Eine Studie der Deutschen Akademie der Technikwissenschaften vom August 2024 dämpft die Erwartungen an die Fusionstechnologie: Eine wirtschaftliche Nutzung sei nicht garantiert, heißt es darin. Noch fehlen grundlegende Technologien, um aus Fusionsprozessen Energie zu gewinnen: Die meisten WissenschaftlerInnen sind sich darin einig, dass es unwahrscheinlich ist, vor 2050 Energie aus Kernfusion gewinnen zu können. Das bedeutet aber, dass diese Technologie – wie von manchen Politikern gerne behauptet – keinerlei Beitrag zur Vermeidung der globalen Klimakrise leisten kann. Denn dies würde voraussetzen, dass die Menschheit in der ersten Hälfte dieses Jahrhunderts die Kohlendioxidemissionen auf nahezu Null reduzieren könnte.
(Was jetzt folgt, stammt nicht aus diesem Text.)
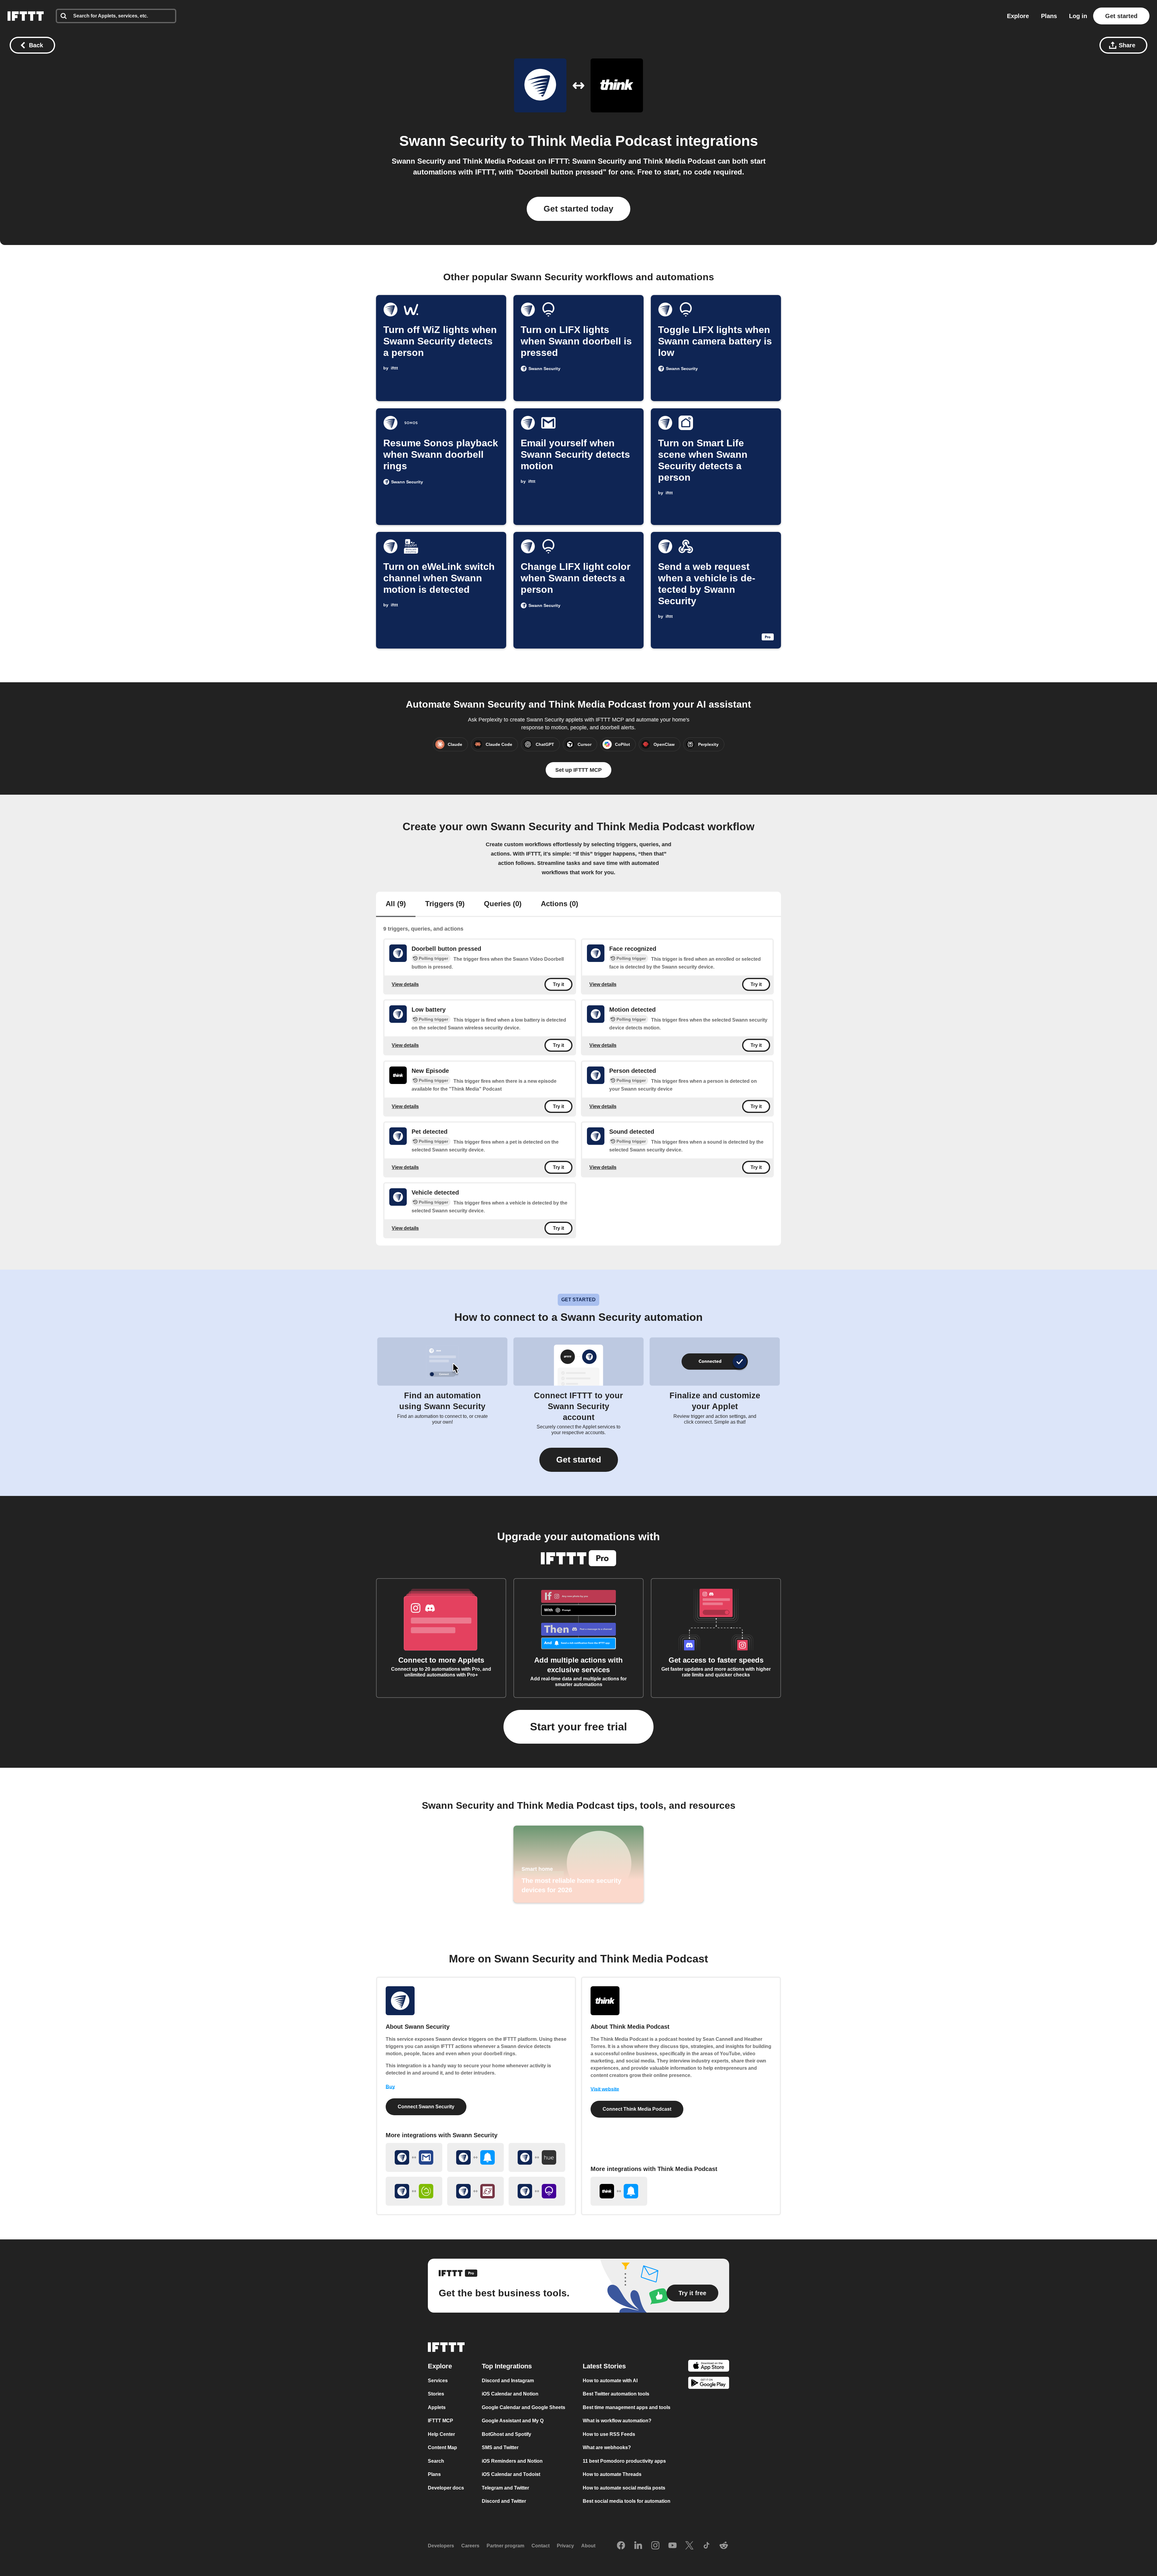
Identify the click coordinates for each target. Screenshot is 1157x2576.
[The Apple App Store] (708, 2367)
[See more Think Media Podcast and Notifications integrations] (619, 2191)
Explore (1018, 16)
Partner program (505, 2545)
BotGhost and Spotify (506, 2434)
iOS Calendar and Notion (510, 2393)
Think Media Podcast (600, 141)
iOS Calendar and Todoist (511, 2474)
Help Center (441, 2434)
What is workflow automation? (617, 2420)
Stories (436, 2393)
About (588, 2545)
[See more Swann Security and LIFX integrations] (537, 2191)
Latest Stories (604, 2366)
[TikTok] (706, 2546)
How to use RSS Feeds (609, 2434)
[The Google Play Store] (708, 2384)
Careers (470, 2545)
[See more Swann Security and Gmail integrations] (414, 2157)
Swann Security (453, 141)
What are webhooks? (607, 2447)
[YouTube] (672, 2546)
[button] (578, 1460)
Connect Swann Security (426, 2106)
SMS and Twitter (500, 2447)
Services (438, 2380)
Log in (1078, 16)
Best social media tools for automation (626, 2501)
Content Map (442, 2447)
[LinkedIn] (638, 2546)
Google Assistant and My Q (513, 2420)
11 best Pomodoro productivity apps (624, 2461)
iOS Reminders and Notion (512, 2461)
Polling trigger (433, 958)
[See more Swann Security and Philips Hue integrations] (537, 2157)
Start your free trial (578, 1726)
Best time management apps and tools (626, 2407)
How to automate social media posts (624, 2487)
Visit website (605, 2089)
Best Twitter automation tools (616, 2393)
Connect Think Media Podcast (637, 2109)
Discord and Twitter (504, 2501)
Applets (437, 2407)
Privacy (565, 2545)
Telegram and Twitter (505, 2487)
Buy (390, 2086)
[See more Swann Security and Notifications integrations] (475, 2157)
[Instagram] (655, 2546)
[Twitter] (689, 2546)
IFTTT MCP (440, 2420)
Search (436, 2461)
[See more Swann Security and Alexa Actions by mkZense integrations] (475, 2191)
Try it (558, 984)
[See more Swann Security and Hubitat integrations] (414, 2191)
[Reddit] (723, 2546)
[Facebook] (621, 2546)
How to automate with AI (610, 2380)
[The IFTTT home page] (26, 16)
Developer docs (446, 2487)
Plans (1049, 16)
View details (405, 984)
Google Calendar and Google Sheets (523, 2407)
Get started (1121, 16)
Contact (540, 2545)
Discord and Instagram (508, 2380)
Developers (441, 2545)
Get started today (578, 208)
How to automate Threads (612, 2474)
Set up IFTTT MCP (578, 770)
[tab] (395, 904)
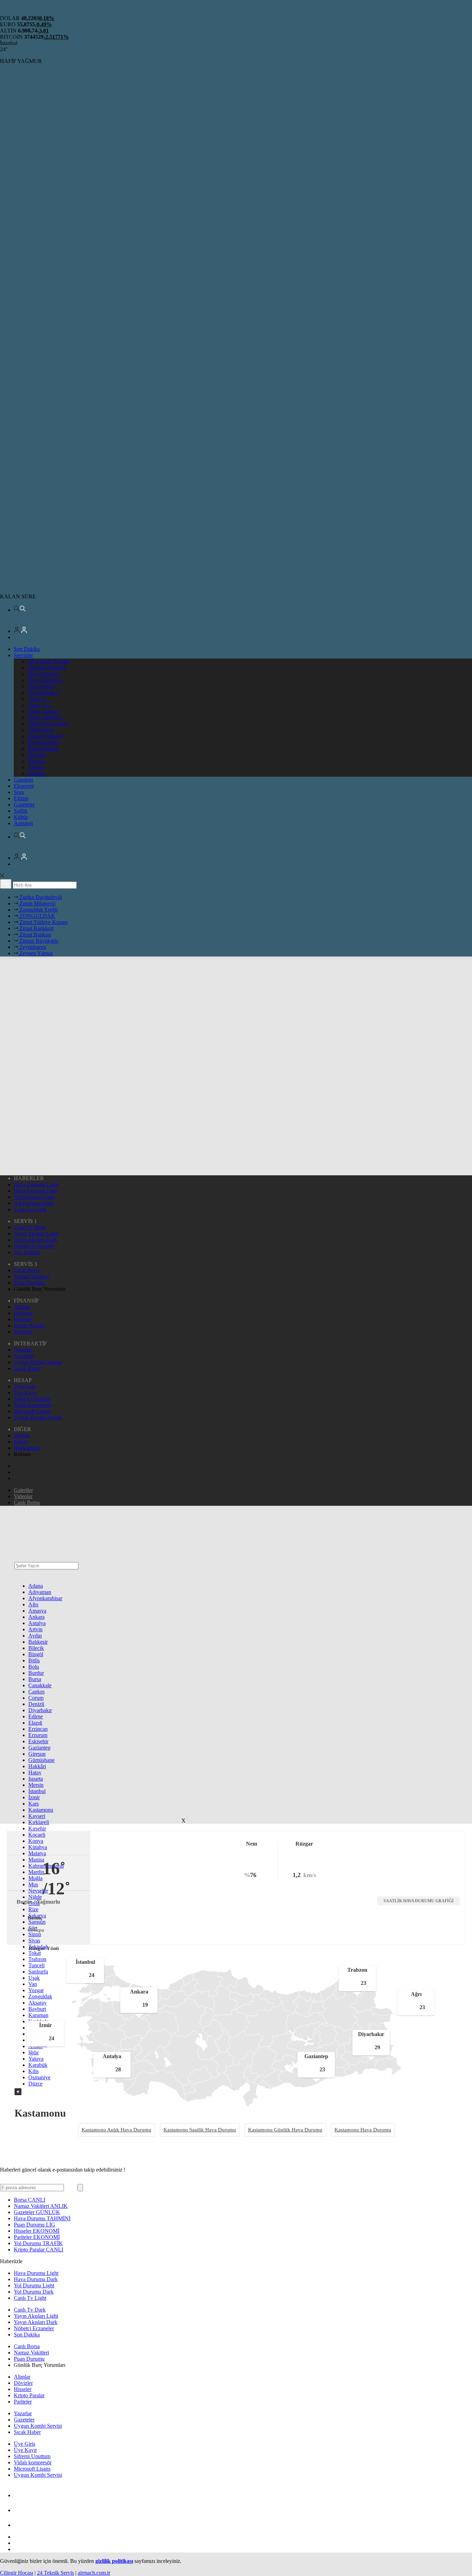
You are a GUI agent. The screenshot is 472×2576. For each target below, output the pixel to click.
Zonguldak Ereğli (38, 910)
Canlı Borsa (41, 730)
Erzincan (38, 1729)
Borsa (29, 2200)
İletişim (22, 1435)
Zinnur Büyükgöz (38, 941)
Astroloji (23, 823)
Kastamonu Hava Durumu (362, 2129)
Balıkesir (38, 1642)
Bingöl (35, 1654)
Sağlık (21, 811)
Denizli (36, 1704)
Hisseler (36, 761)
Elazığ (35, 1723)
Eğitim (21, 798)
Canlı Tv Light (30, 1209)
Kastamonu (40, 1810)
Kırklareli (38, 1822)
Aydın (35, 1636)
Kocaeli (36, 1835)
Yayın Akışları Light (36, 1233)
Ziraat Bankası (34, 934)
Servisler (23, 655)
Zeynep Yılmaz (35, 953)
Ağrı (33, 1604)
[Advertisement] (239, 1666)
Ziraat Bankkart (36, 928)
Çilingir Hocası (16, 2573)
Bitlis (34, 1660)
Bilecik (36, 1648)
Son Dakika (27, 649)
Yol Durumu (41, 686)
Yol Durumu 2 (43, 693)
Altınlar (36, 767)
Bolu (33, 1667)
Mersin (36, 1785)
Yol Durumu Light (34, 1197)
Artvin (35, 1629)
Selbst wenn es eines Tages gelingen sollte, Energie aus Kernfusion zu gewinnen, ist keineswegs sicher, dass dies auch zu vertretbaren Kosten geschieht. So sprengt der im südfranzösischen Cadarache entstehende Forschungsreaktor ITER bereits heute jeden vernünftigen Kostenrahmen.
Niemand kann heute ausschließen, dass Strom aus einem Fusionsreaktor in der Größenordnung des britischen Kernkraftwerks Hickley Point liegen wird. Und der liegt heute bei rund 50 Cent pro Kilowattstunde. Zum Vergleich: Die heutigen Preise für größere Solar- und Windkraftanlagen liegen zwischen 7 und 5 Cent pro Kilowattstunde, Tendenz fallend. Selbst wenn man die Kosten für die zusätzlich erforderlichen Backup-Gaskraftwerke hinzurechnet, ist eine Stromversorgung auf Basis erneuerbarer Energien um ein Vielfaches günstiger als die Phantastereien mit neuen Atom- oder gar Fusionsreaktoren.

Merz: „Zwei große Forschungsreaktoren“ besucht

Doch CDU-Kanzlerkandidat Merz lässt sich von den kritischen Stimmen zur Kernfusion nicht beeindrucken. Er selbst habe bereits „zwei große Forschungsreaktoren“ besucht, die in Deutschland die Kernfusion erproben sollen: „Das sind Perspektiven für die Energieversorgung unseres Landes – und nicht einseitig Wind und Sonne“. Der parteiinterne Energiekongress der Union sah Deutschland gleich in einer Vorreiterrolle: „Der erste an das Netz angeschlossene Fusionsreaktor der Welt soll in Deutschland stehen.“ Bayerns Wissenschaftsminister Markus Blume (CSU) jubelte gar, der Durchbruch sei „in greifbarer Nähe“ und „keine Frage von Jahrzehnten“. Bei so grandiosen Technikexperten kann eigentlich nichts mehr schiefgehen …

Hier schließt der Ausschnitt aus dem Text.